* _Yang Diminta_
Periksa apakah tiga pernyataan di bawah ini sesuai dengan teks tentang kearifan lokal berikut, lalu jawab ya atau tidak untuk setiap pernyataan beserta kutipan persis dari teks yang menjadi penentunya.
1. Dalam upacara tingkepan disediakan dua buah kelapa yang digambari wayang Kama Jaya dan Kama Ratih.
2. Salah satu tujuan tulisan ini menyebut kearifan lokal di kecamatan Gondang, desa Wonoploso.
3. Menurut Gobyah, nilai terpenting kearifan lokal adalah keunggulan ekonomi suatu daerah.

Berbagai jenis upacara – upacara
selalu tidak terlupakan bagi masyarakat, seperti upacara tingkepan atau mitoni, masyarakat
selalu memilih tanggal, hari guna kebaikan bagi cakal bikal sang jabang bayi. Bukan hanya itu bahkan banyak bahan – bahan
yang disediakan dalam presepsi, seperti buah-buahahan, aneka bubur, sepasang
ayam, nasi kuning dan yang paling unik dari bahan – bahan yaitu 2 buah kelapa yang
digambari 2 pasang wayang, Kama Jaya dan Kama Ratih.
B. Rumusan Masalah
1. Apa pengertian dan ciri – ciri kearifan lokal ?
2. Apa saja kearifan lokal yang ada di
daerah Mojokerto ?
3. Bagaimana pula fungsi dan makna kearifan
lokal yang ada di daerah Mojokerto ?
C. Tujuan
1. Menjelaskan denfinisi dan ciri – ciri dari kearifan lokal
2. Menyebutkan beberapa jenis kearifan lokal yang ada di Mojokerto
tepatnya kecamatan Gondang, desa Wonoploso
3. Mengetahui fungsi serta makna yang terkandung dalam kearifan
lokal yang ada di desa Wonoploso
BAB II
ISI
Budaya
Jawa mempunyai peranan penting dalam budaya Indonesia, termasuk bahasanya.
Bahasa Jawa menjadi salah satu pendukung atau pemerkaya bahasa Indonesia. Tidak
sedikit kosakata bahasa Jawa menjadi warga bahasa Indonesia. Untuk itu, tidak
berlebihan jika bangunan bahasa Indonesia ditopang oleh bahasa Jawa. Kearifan
lokal, terdiri dari dua kata yaitu kearifan (wisdom) atau kebijaksanaan dan
lokal (local) atau setempat. Jadi kearifan lokal adalah gagasan setempat yang
bersifat bijaksana, penuh kearifan, bernilai baik, yang tertanam dan diikuti
oleh anggota masyarakatnya.
Menurut Gobyah nilai terpentingnya adalah kebenaran yang telah mentradisi atau ajeg dalam suatu daerah. Secara konseptual, kearifan lokal dan keunggulan lokal merupakan kebijaksanaan manusia yang bersandar pada filosofi nilai-nilai, etika, cara-cara dan perilaku yang melembaga secara tradisional.

* _Bahan_
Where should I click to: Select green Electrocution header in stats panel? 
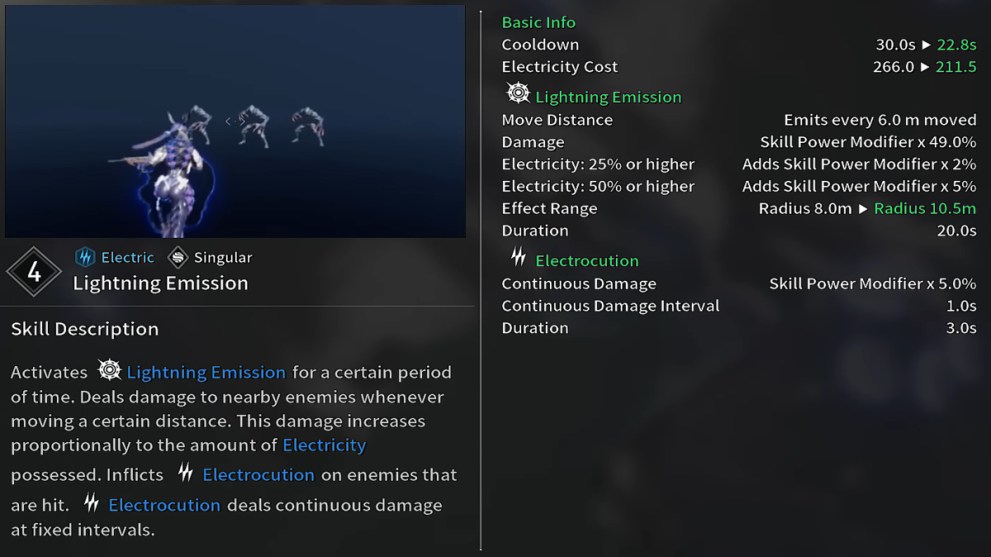pos(586,261)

* _Jawaban Tugas_
1. Ya: "2 buah kelapa yang digambari 2 pasang wayang, Kama Jaya dan Kama Ratih"
2. Ya: "tepatnya kecamatan Gondang, desa Wonoploso"
3. Tidak: "nilai terpentingnya adalah kebenaran yang telah mentradisi atau ajeg dalam suatu daerah"